Something strange I noticed about cutadapt:
I have been using cutadapt to trim some adaptors, and noticed that it totally removed some of my sequences.

For example, with this fastq input: (in tmp.fastq)
@M03558:259:000000000-BH588:1:1101:4913:6565 2:N:0:TTTGTA
ACTGACCCTCAGCAATCTTAAACTTCTTAGACGAATCACCAGAACGGAAAACATCCTTCATAGAAATTTCACGCGGCGGCAAGTTGCCATACAAAACAGGGTCGCCAGCAATATCGGTATAAGTCAAAGCACCTTTAGCGTTAAGGTACTGAATCTCTTTAGTCGCAGTAGGCGGAAAACGAACAAGCGCAAGAGTAAACATAGTGCCATGCTCAGGAACAAAGAAACGCGGCACAGAATGTTTATAGGTC
+
AAAAAFFFFCFCGGGGGGGGGGHHHHHHGFHHGEEGEHHFHHFFHGEGFGHFHHHHHHHHHHGHFHHHHHHHEHGCFGGGGGGHHHHHHHHHHHHHGHGHGHHGGGGGGHHGFHEGGCEFFHHGGGHHHEFGHEHHHGGGAE?EHHGDHHFGHHHHHEHHHH:C.A@DCGHBGA-?BGGGCGEGCFFFFFFFFEF;FFFEF/B/:BFEF;/:;BB;BFFFFFF/BFFFAAFA-;-B.FFBF;/BFBF/9/:


I then ran cutadapt like this:
% cutadapt -g GTTTTAGGTC -a GACCTAAAAC tmp.fastq
and it removed the whole input sequence.
I can't see any matches to the adaptors in that input though. When I ran blastn between that read and the NCBI database, the sequence was found to be PhiX174. Is that why cutadapt removed it, or was there some other reason?
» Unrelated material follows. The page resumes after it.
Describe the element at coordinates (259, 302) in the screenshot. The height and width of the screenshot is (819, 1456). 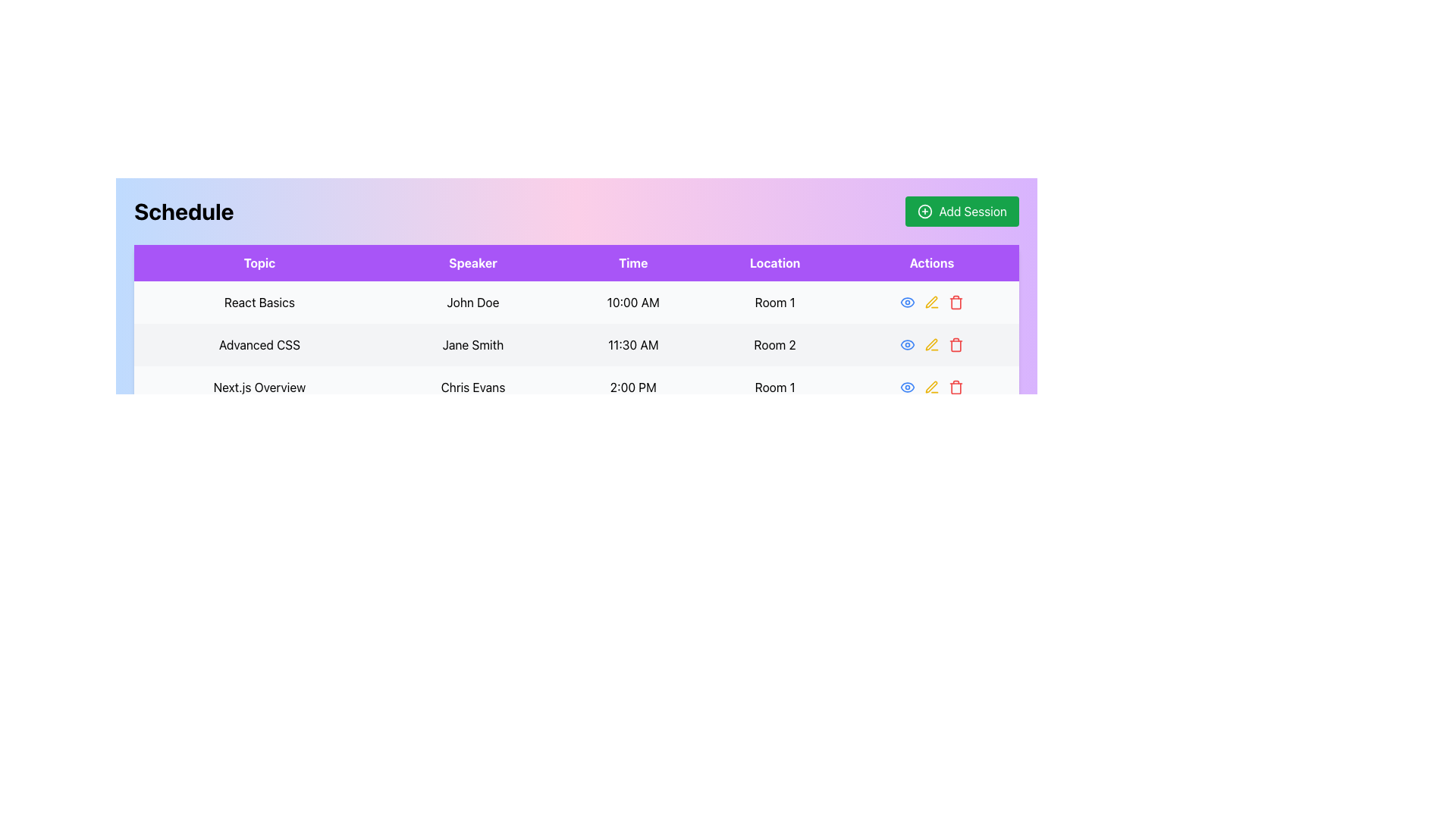
I see `the Text Label displaying the topic name of the session, which is located in the first row of the table under the 'Topic' header, aligned to the left of the 'Speaker' column represented by 'John Doe'` at that location.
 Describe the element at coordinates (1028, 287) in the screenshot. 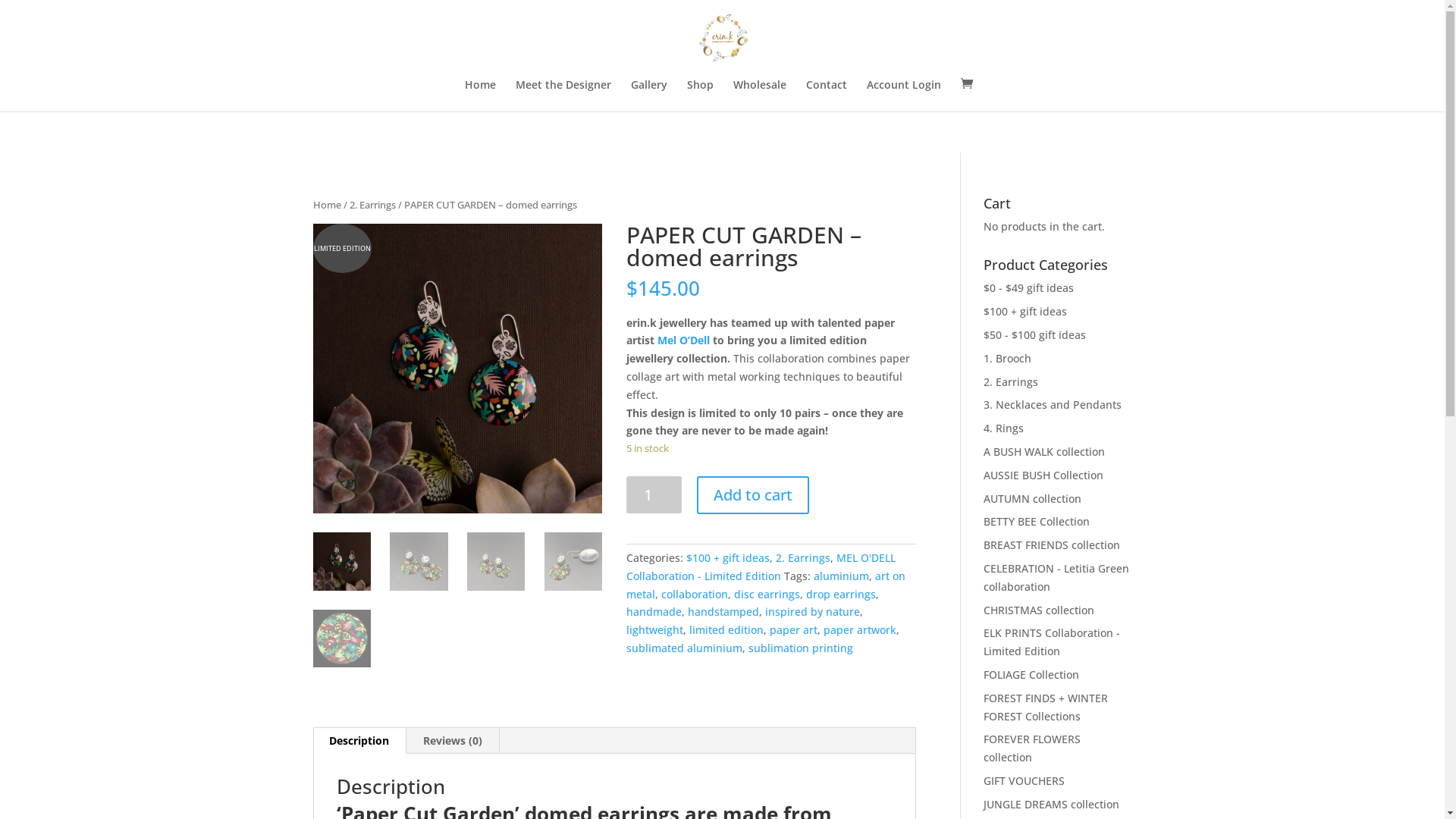

I see `'$0 - $49 gift ideas'` at that location.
Update: 7-Dec-2017: I sent an email about this to the cutadapt developer, Marcel Martin, and received a very helpful reply:


In short: The 5' adapter is found at the very end (3') of the read with one 
error.

From the statistics report that cutadapt prints, you can see that it finds 
the 5' adapter with one error. And if you run the above command without 
specifying the 3' adapter with -a GACCTAAAAC, you get the same result, so 
it must be the 5' adapter. When cutadapt finds a 5' adapter, it removes 
the adapter sequnce itself and everything preceding it. And in your case, 
the read ends with 'GTTTATAGGTC', which is the 5' adapter sequence with an 
extra 'A' inserted between one of the 'T' nucleotides.
Although cutadapt doesn’t print it, the alignment likely looks like this:

...GTTTATAGGTC (read end)
   GTTT-TAGGTC (adapter)

This is possibly not the result you were expecting, but cutadapt is doing 
what it is supposed to.

You have a few options:
- Accept this result
- If you think allowing insertions is the problem, use --no-indels to
disallow insertions and deletions.
- If you want to prevent the 5' adapter from occurring within the read at 
all, you can specify the adapter as -g XXGTTTTAGGTC. The 'X' is always 
counted as a mismatch, so if you have more X than allowed mismatches, 
the adapter is forced to occur at the 5' end (overlapping it).
 

2 comments:

Unknown said...

Have you tried AdapterRemoval? I'm using it a lot recently because it provides several tools to process raw reads files. It combines several tools into a single efficient software.

https://github.com/MikkelSchubert/adapterremoval

Avril Coghlan said...

No, I didn't know about that, thanks!